Please write out exactly the lines from the one with "Highlight the wallpaper update row" through the end of the data below, both ends included, and omit any pictures.

(Saved data entries)
+ + +
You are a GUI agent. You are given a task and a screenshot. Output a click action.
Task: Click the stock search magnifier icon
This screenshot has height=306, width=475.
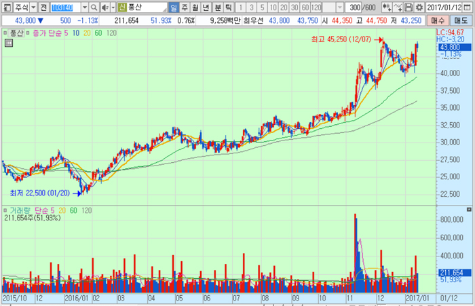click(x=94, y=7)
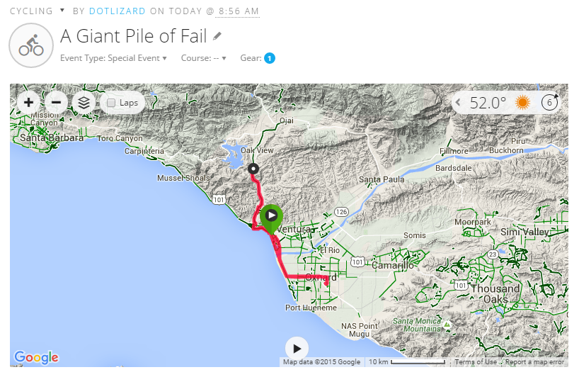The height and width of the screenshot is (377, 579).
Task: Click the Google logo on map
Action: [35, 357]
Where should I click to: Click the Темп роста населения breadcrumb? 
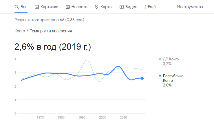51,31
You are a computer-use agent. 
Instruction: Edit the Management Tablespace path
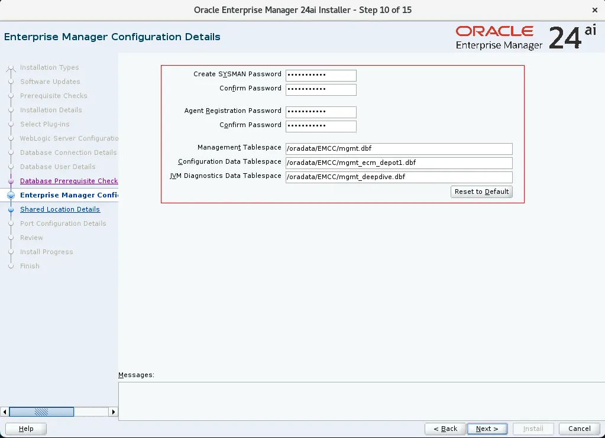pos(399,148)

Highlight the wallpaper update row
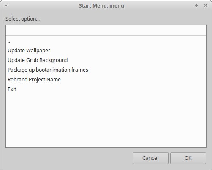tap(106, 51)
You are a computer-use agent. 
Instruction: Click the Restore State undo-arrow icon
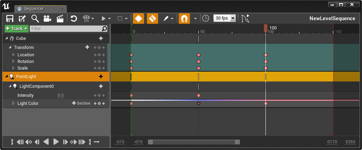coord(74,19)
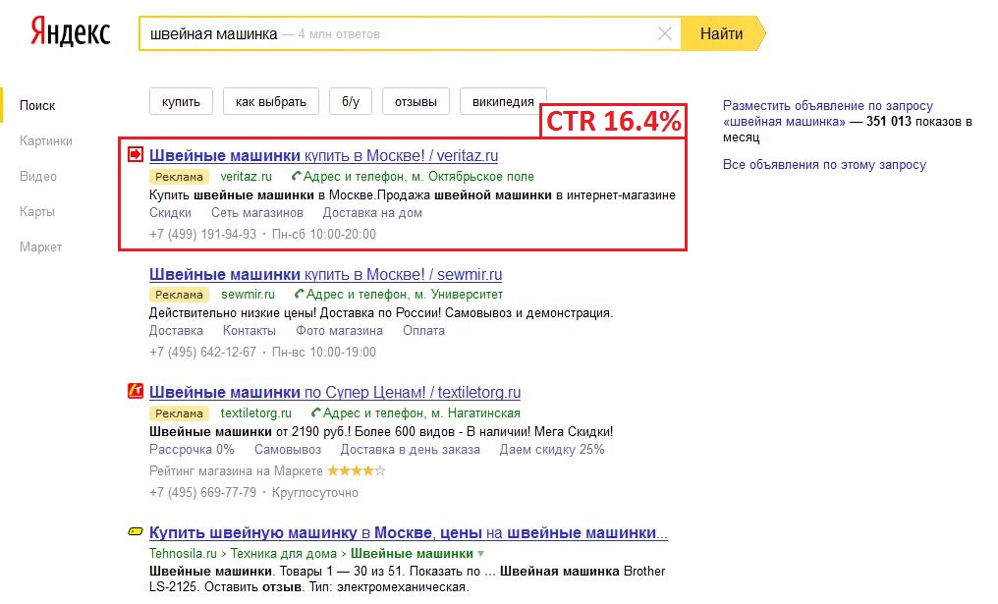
+ + +
* Result for this exercise *
Highlight the wallpaper update row
tap(106, 51)
You are a computer-use agent. 
Instruction: Click the Restore State undo-arrow icon
coord(74,19)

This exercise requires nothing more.